Vorschriften
Der Weg zur Wahl muss frei sein
Damit Menschen mit Handicap persönlich ihre Stimme abgeben können, müssen viele Hindernisse auf dem Weg ins Wahllokal weggeräumt sein. Was ist jedoch, wenn sie dennoch Hilfe brauchen?
Landkreis Leer - Treppenstufen, enge Türen, mit Mobiliar voll gestellte Räume – so geht es nicht: Damit Wahlberechtigte mit Handicap persönlich im Wahllokal ihre Stimme abgeben können, müssen die Wahllokale bestimmte Vorgaben erfüllen. Barrierefreiheit ist das oberste Gebot. Das gilt auch für die Parkplätze beim und die Gehwege zum Wahllokal. „Sie sollen so ausgewählt und eingerichtet werden, dass allen Wahlberechtigten, besonders denen mit Behinderungen und Mobilitätsbeeinträchtigungen, die Stimmabgabe erleichtert wird“, teilt Philipp Koenen, Sprecher des Landkreises Leer, mit.
Kann man in ein anderes Wahllokal ausweichen?
Ja! Städte und Gemeinden sind dazu verpflichtet, mit der Wahlbenachrichtigung mitzuteilen, welche Wahlräume barrierefrei sind. Ist ein Wahllokal das nicht, kann in einem anderen Wahlraum gewählt werden. Dafür wird allerdings – wie bei der Briefwahl – ein Wahlschein benötigt.

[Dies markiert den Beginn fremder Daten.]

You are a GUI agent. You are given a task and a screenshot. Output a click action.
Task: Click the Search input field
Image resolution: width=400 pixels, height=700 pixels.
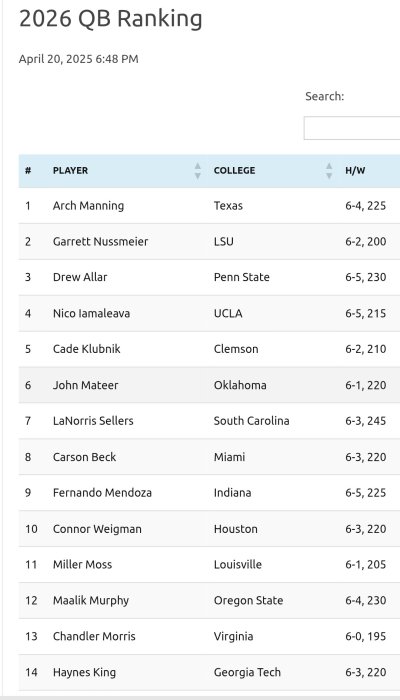[x=352, y=128]
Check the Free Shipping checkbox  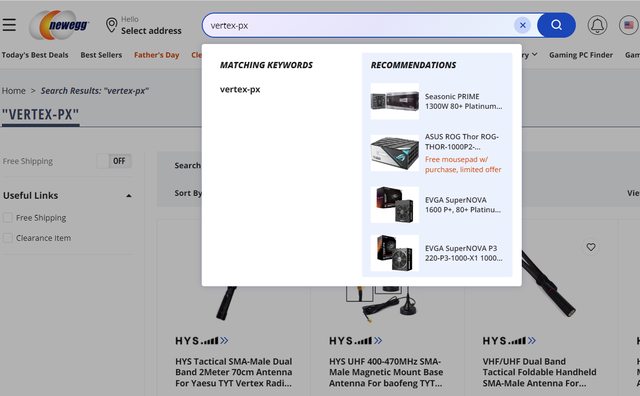(8, 218)

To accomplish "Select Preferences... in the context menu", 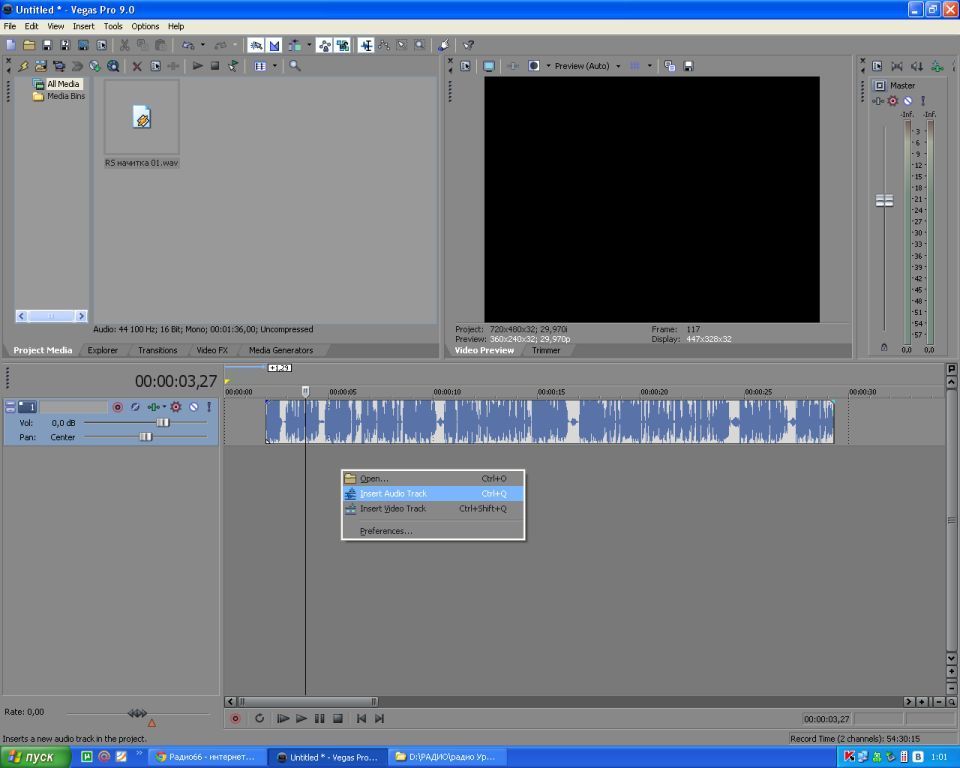I will (386, 531).
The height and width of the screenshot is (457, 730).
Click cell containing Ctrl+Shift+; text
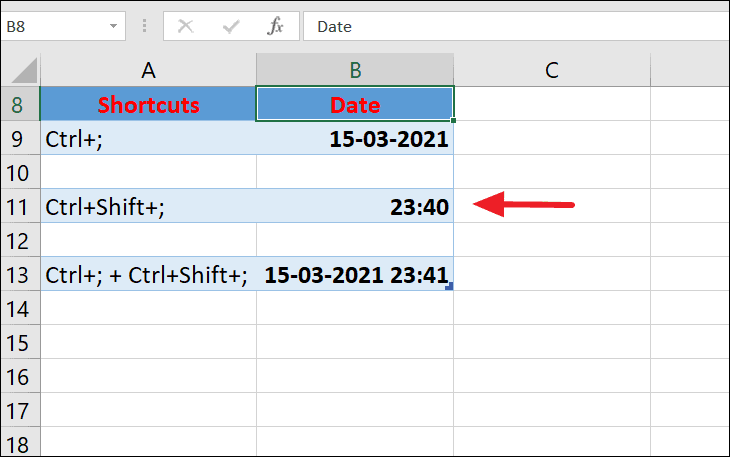(148, 206)

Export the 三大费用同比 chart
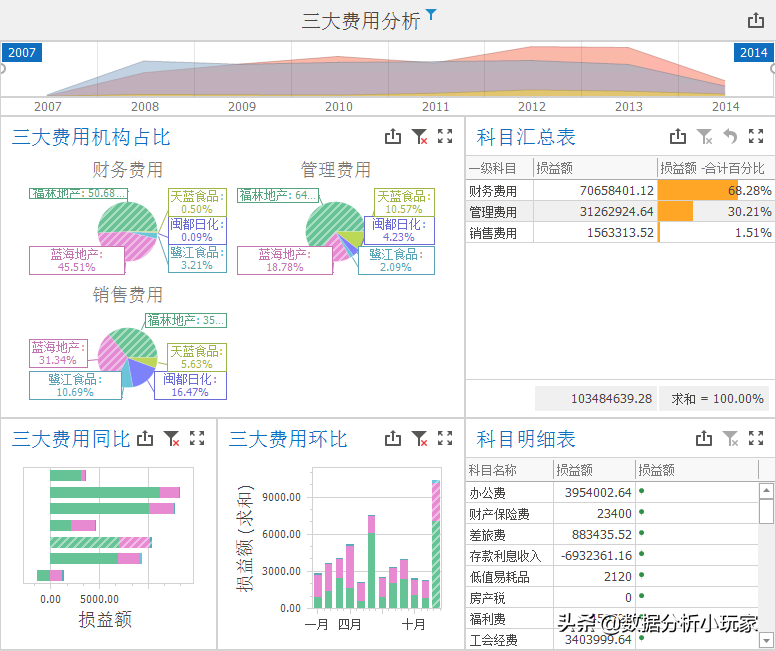coord(146,438)
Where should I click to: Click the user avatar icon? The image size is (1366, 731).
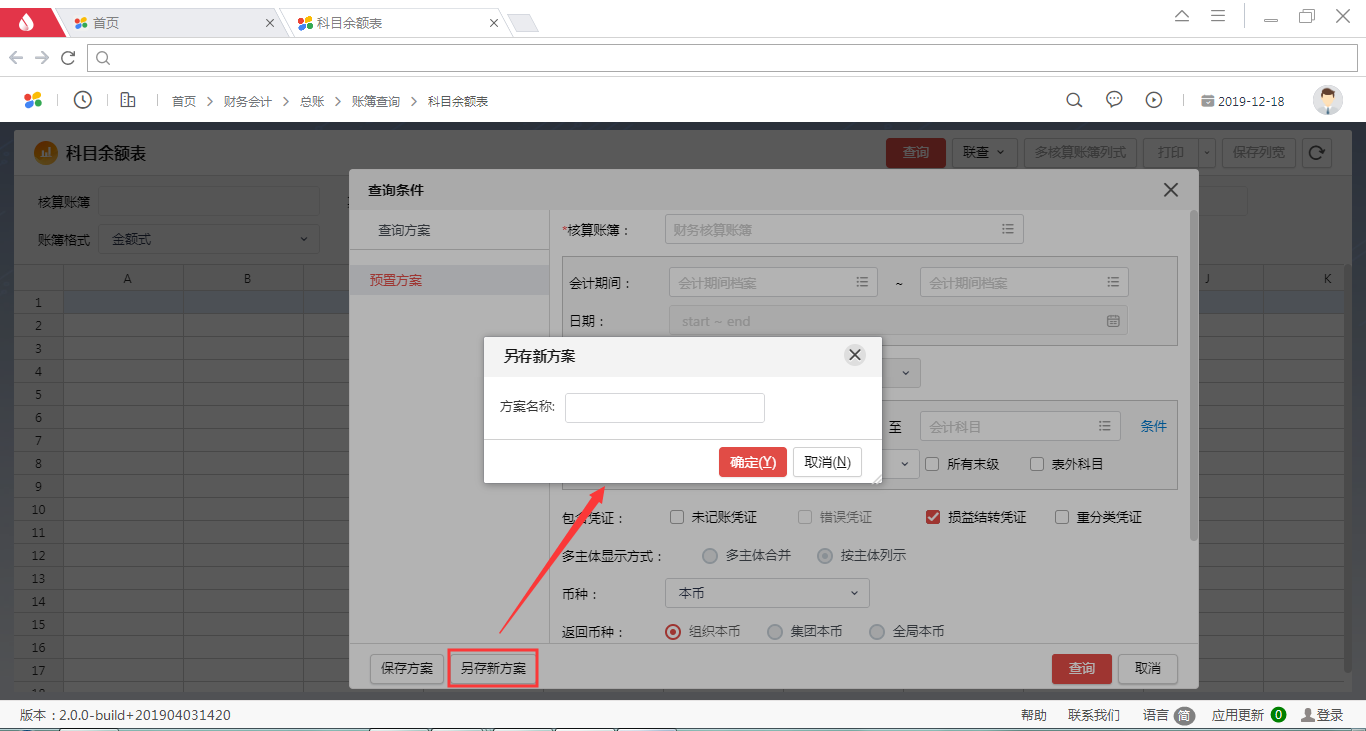(1327, 100)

Der Antrag auf einen Wahlschein wird gestellt, indem der Vordruck auf der Rückseite der Wahlbenachrichtigung ausgefüllt wird. Der Wahlschein kann schriftlich, elektronisch und mündlich (jedoch nicht telefonisch) bei der zuständigen Stadt oder Gemeinde beantragt werden.
Darf man sich helfen lassen?
Wahlberechtigte, die des Lesens unkundig sind oder aufgrund einer Behinderung an der Stimmabgabe gehindert sind, können zur Stimmabgabe Unterstützung durch eine Assistenzperson in Anspruch nehmen. Diese kann sowohl bei der Briefwahl als auch bei der Wahl im Wahllokal in Anspruch genommen werden. Die Wahlassistenz ist jedoch auf die technische Hilfe beschränkt, die Wahlentscheidung muss von der wahlberechtigten Person selbst geäußert werden. „Wahlberechtigte können die Assistenzperson entweder selbst bestimmen oder bei Stimmabgabe im Wahllokal Hilfe durch ein Mitglied des Wahlvorstandes in Anspruch nehmen“, informiert Landkreissprecher Koenen.
Wie ist das bei der Briefwahl?
Bei Zuhilfenahme einer Assistenzperson bei der Briefwahl hat diese eidesstattlich zu versichern, dass der Stimmzettel persönlich und dem Willen des Wählers entsprechend gekennzeichnet worden ist. „Die Versicherung gibt man auf dem Wahlschein ab – und zwar bei den Kommunalwahlen gegenüber der jeweiligen Gemeindewahlleitung, bei der Bundestagswahl gegenüber der Kreiswahlleitung“, so Philipp Koenen.
Gibt es technische Hilfemittel?
Bei der Bundestagswahl gibt es für blinde oder sehbehinderte Wählerinnen und Wähler die Möglichkeit, eine Stimmzettelschablone zur Kennzeichnung des Stimmzettels zur Hilfe zu nehmen. Dadurch wird den betroffenen Wahlberechtigten ermöglicht, eigenständig und geheim, ohne Unterstützung einer Hilfsperson zu wählen. Bei den Kommunalwahlen gibt es so etwas nicht.